Kata Kunci : Pidana, Pidana Adat, Pelanggaran
∗ Jurnal ini adalah jurnal ilmiah dilurar skripsi
∗∗ Gede Agus Engga Suryawan Sudirga adalah Mahasiswa
Fakultas Hukum Universitas Udayana, agusengga2@gmail.com
∗∗∗ I Gede Artha adalah Dosen Fakultas Hukum Universitas
Udayana, arthagede369@gmail.com
Abstract
The Indonesian state is still using the criminal law book as a source of criminal law. Though the Criminal Code itself is a legacy from the Dutch Colonial. Long before the existence of the Criminal Code in Indonesia there were legal norms that lived in the community, namely customary law. In the customary law itself there is an arrangement regarding the customary sanctions that will be received if the perpetrators violate adat. But the existence of adat sanctions has not yet received recognition. Therefore a criminal law reform is needed. Based on this background, a problem can be formulated, namely: how is the criminal position in positive law in Indonesia? And how is the application of customary law based on the draft of the 2019 criminal law? To answer this problem, the research used uses a normative method based on the statutory approach. So that the answer is obtained that the legal position of customary law is regulated in article 18 b paragraph) 2) the 1945 Constitution of the Republic of Indonesia, Article 5 paragraph (3) sub b of Law No. 1 Drt /1951 and Article 5 paragraph (1), Article 10 paragraph (1) and Article 50 paragraph (1) of the Judicial Power Act, while the recognition of customary criminal law in R-KUHP in 2019 gets the provisions in Chapter XXXIII Article 597 concerning criminal acts based on law that lives in society. The penalty of punishment that will be received when committing an adat violation is the fulfillment of local adat obligations.
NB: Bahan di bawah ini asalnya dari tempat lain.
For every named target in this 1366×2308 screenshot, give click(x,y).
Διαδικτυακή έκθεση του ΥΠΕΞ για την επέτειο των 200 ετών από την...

Keyword: Criminal, Customary Criminal, Violation
Dasar hukum yang digunakan negara Indonesia dalam penjatuhan sanksi terhadap para pelaku yang melakukan kejahatan atau pelanggaran masih bersumber pada kitab undang-undang hukum pidana. Padahal produk hukum tersebut merupakan warisan kolonial, yakni Wetboek van Strafrecht voor Nederlandsch Indie 1915, yang merupakan turunan dari Wetboek
van Strafrecht Negeri Belanda 1886.1 Sebelum diterapkannya KUHP secara nasional, beberapa daerah di Indonesia terdapat suatu norma yang hidup dalam pergaulan dan lama kelamaan menjadi aturan dan hukum yang mengikat tingkah laku masyarakat setempat, norma tersebut dikenal dengan hukum adat.2 Dalam hukum adat tersebut terdapat sesuatu ketentuan-ketentuan yang wajib ditaati dan tidak boleh dilanggar oleh masyarakat setempat. Apabila dikemudian hari terjadi suatu pelanggaran maka akan dikenakan dengan sanksi adat.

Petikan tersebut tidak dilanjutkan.